Colossus currently comprises 100,000 NVIDIA Hopper GPUs (graphics processing units) and is in the process of doubling to include 200,000 Hoppers. Colossus is located in Memphis, TN.
“The supporting facility and state-of-the-art supercomputer was built by xAI and NVIDIA in just 122 days, instead of the typical timeframe for systems of this size that can take many months to years,” NVIDIA said when announcing the Ethernet platform’s role in the cluster.
“Colossus is the most powerful training system in the world,” said Elon Musk on X. “Nice work by xAI team, NVIDIA and our many partners/suppliers.”
NVIDIA further reported that across all three tiers of the network fabric, the system has experience zero application latency degradation or packet loss due to flow collisions. “It has maintained 95% data throughput enabled by Spectrum-X congestion control,” NVIDIA stated. “This level of performance cannot be achieved at scale with standard Ethernet, which creates thousands of flow collisions while delivering only 60% data throughput.”
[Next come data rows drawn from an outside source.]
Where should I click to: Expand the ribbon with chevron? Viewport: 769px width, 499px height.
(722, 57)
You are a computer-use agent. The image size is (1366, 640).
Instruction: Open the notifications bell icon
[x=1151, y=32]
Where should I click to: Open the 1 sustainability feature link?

“AI is becoming mission-critical and requires increased performance, security, scalability and cost-efficiency,” said Gilad Shainer, senior vice president of networking at NVIDIA. “The NVIDIA Spectrum-X Ethernet networking platform is designed to provide innovators such as xAI with faster processing, analysis and execution of AI workloads, and in turn accelerates the development, deployment, and time-to-market of AI solutions.”
A spokesperson for xAI said it “has built the world’s largest, most-powerful supercomputer. NVIDIA’s Hopper GPUs and Spectrum-X allow us to push the boundaries of training AI models at a massive scale, creating a super-accelerated and optimized AI factor based on the Ethernet standard.”
The Spectrum SN5600 supports speeds of up to 800 Gbits/sec and is based on the Spectrum-4 switch ASIC. xAI is pairing the Spectrum-X SN5600 switch with NVIDIA BlueField-3 SuperNICs.
NVIDIA concluded its announcement by saying that Spectrum-X Ethernet networking for AI “brings advanced features that deliver highly effective and scalable bandwidth with low latency and short tail latency, previously exclusive to InfiniBand. These features include adaptive routing with NVIDIA Direct Path Placement technology, congestion control, as well as enhanced AI fabric visibility and performance isolation—all key requirements for multi-tenant generative AI clouds and large enterprise environments.”